Why the best content is captured, not scheduled


One of the biggest pain points I hear from people who want to create content is this: I don’t have time. That sentence usually comes loaded with guilt. It sounds like a personal failure, as if everyone else has figured out how to juggle work, family, life, and a steady stream of content, and you are somehow falling behind.


I know that feeling well. I have lived most of my life assuming the issue was me.


The idea that creative work must happen in long, protected blocks assumes your brain cooperates on schedule. Mine does not. Most days, ideas show up in the school pickup line, or generally while I am waiting for something else to start.


Time blocking has never worked for me. I understand why people love it. I have read the books, bought the planners, tried to force myself into neat, color coded blocks of productivity. What I learned instead is that flexibility without edges leaves my ADHD brain floating, and rigid structure shuts it down completely.


Even without a perfect system, creativity still refuses to arrive on command. It never has. What I have learned is that I do not need structure to summon it, I need enough awareness to notice it when it shows up, without waiting for the “right time” to honor it. 


Most people think content is created when you sit down to create. That is not how it actually works, especially if you are a full time creator, a business owner, or someone trying to grow a side hustle alongside an already full life.


Content usually starts earlier, in smaller moments.

It starts when a thought crosses your mind and you almost ignore it.

When you say a sentence out loud and think, that’s interesting.

When a hook shows up while you are driving or waiting in line.

When you notice yourself reacting strongly to something you saw or heard.

Those moments are where most people lose the work, not because they are lazy, but because they assume those minutes do not count.


Here is how I work with that reality.

  • I treat waiting time as usable time.

  • Instead of doomscrolling on social media, open your notes app and brain dump if needed.

  • I capture the idea or the hook of a new post.

  • I record the thought as a voice memo if typing feels too slow for your brain.

  • I give myself permission to record right there in the moment, imperfect and unfinished.

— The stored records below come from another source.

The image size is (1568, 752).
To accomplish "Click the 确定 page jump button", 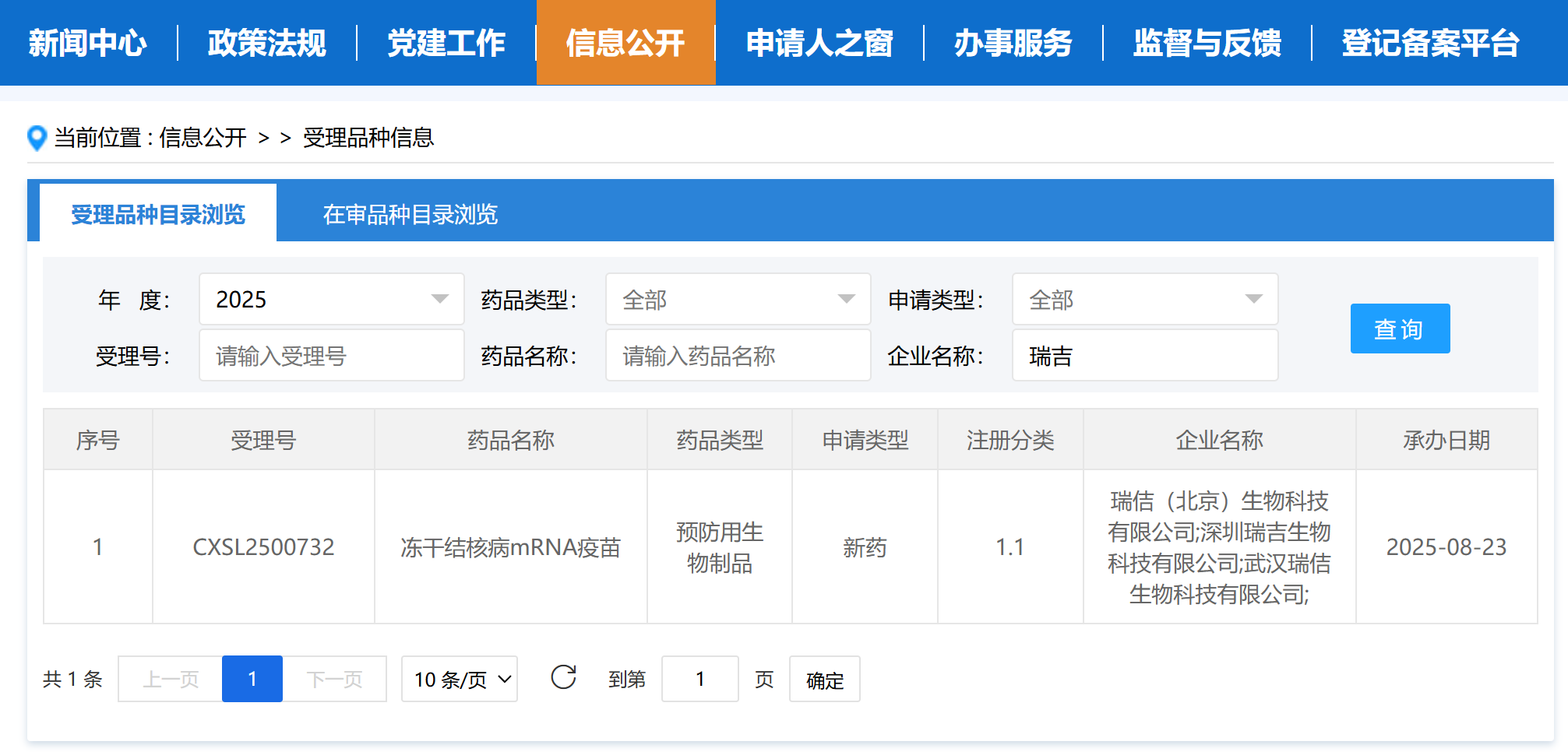I will (824, 679).
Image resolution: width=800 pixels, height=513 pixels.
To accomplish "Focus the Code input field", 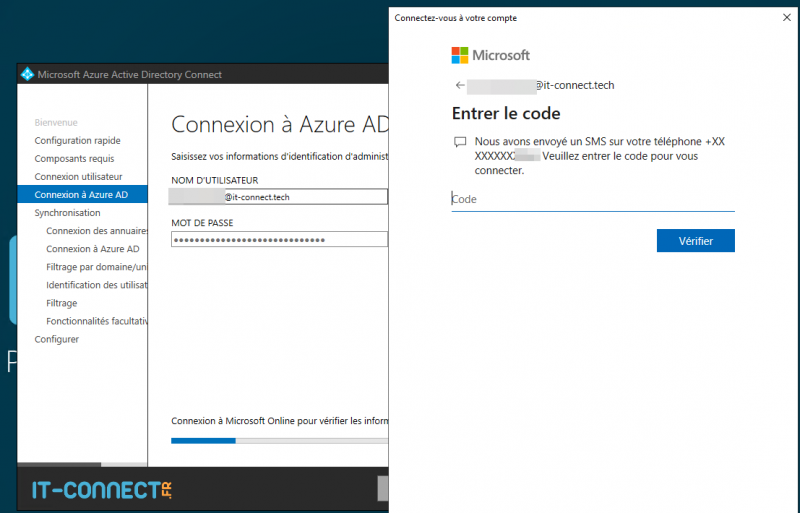I will point(592,199).
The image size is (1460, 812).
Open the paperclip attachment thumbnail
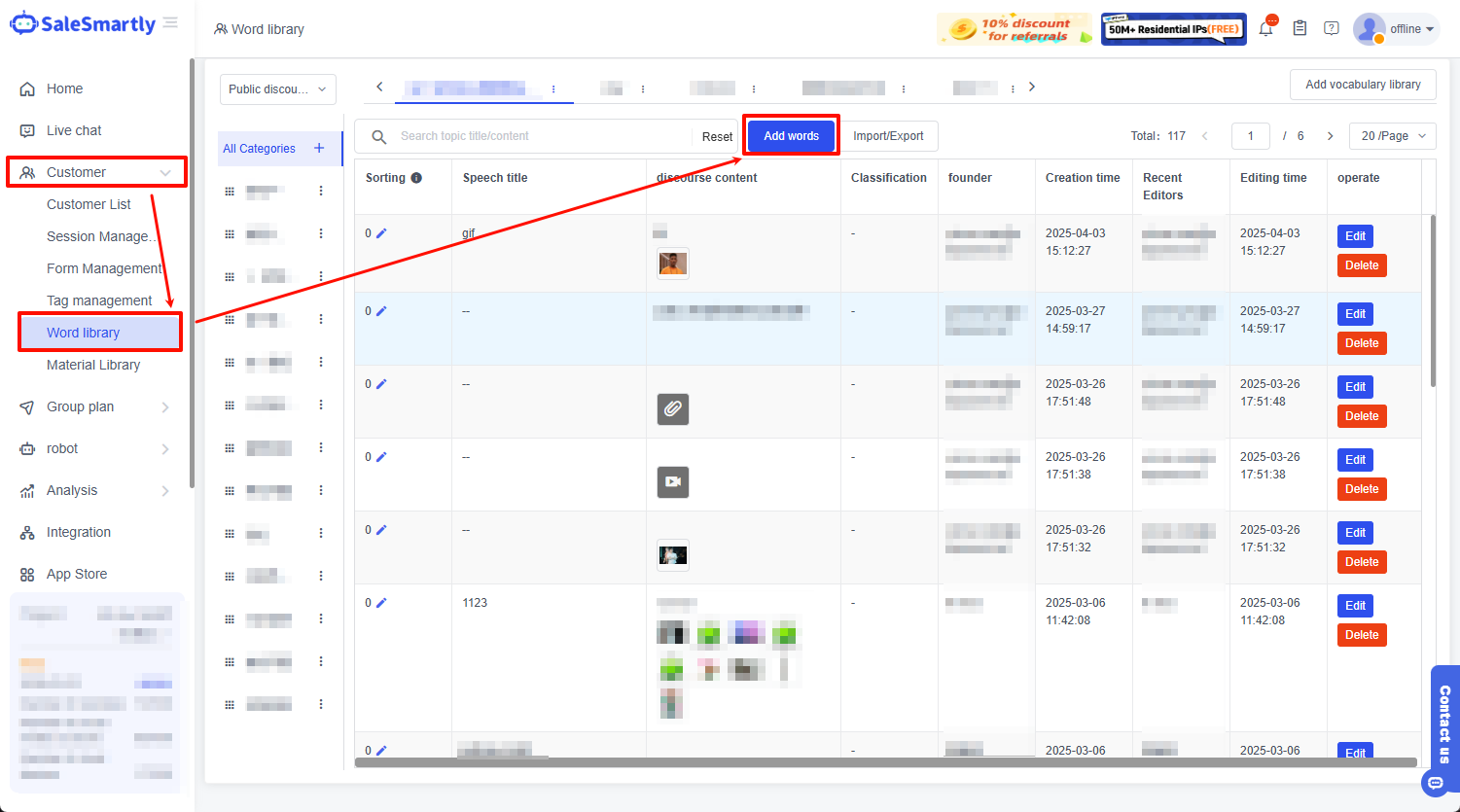[x=673, y=409]
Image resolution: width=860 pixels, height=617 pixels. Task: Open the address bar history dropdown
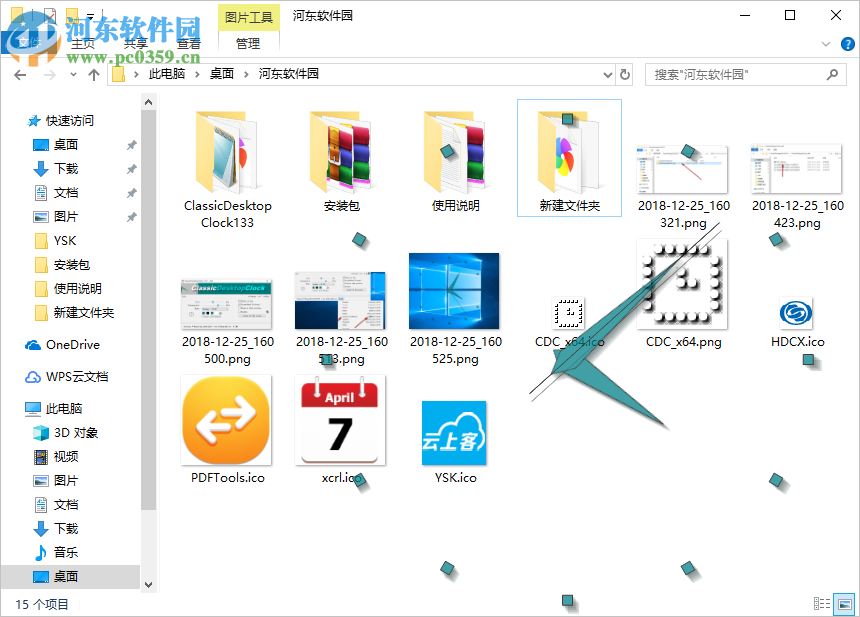coord(607,74)
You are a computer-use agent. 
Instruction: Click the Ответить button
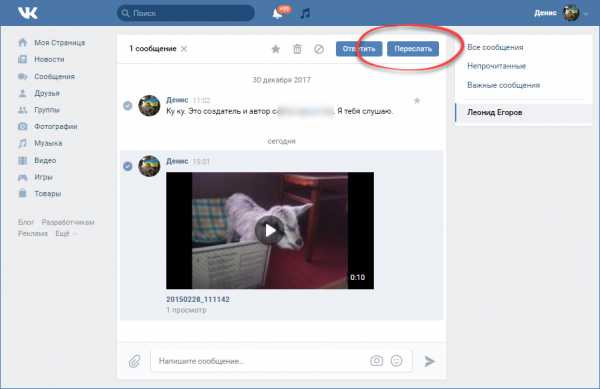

In many cases, the moment itself is the content.


Some of my best videos have been recorded in the exact moment the thought was happening. Short-form content is perfect for this because it does not ask you to be performative, you just have to show up as you in real time, in the moment. It asks you to record the thought now and not turn it into work later. 


If you want to use that moment later as fuel for something longer, a blog post, a newsletter, a podcast segment, a YouTube idea, great. But it does not have to earn that promotion to be useful. It can stand on its own.


Waiting to look perfect is often where momentum dies. Perfect is too late. People respond most when you are honest and timely. That is where authenticity comes from, and why it is easier for people to see themselves in it, in you.


There is a different energy in your words when you record in the moment. You can hear it. You can feel it. And if you wait until later, especially with an ADHD brain, that energy usually disappears. The thought softens. The urgency fades. What felt obvious earlier suddenly feels hard to recreate.


This is why I do not save everything for later anymore.


If the idea shows up, I pull my phone out and say the thing. No edits. No reshoots. I post it with a hook and a short post/caption (and turn auto captions on). That is it.


This is the path of least resistance from idea to done.


For many of us, the problem is rarely discipline. It is trying to force a process that adds too many steps between the idea and the output. When the distance is short, the work gets finished.


Creative consistency does not come from forcing yourself to work the same way every day. It comes from removing unnecessary friction so the idea has a chance to make it out of your head and into the world while it is still alive.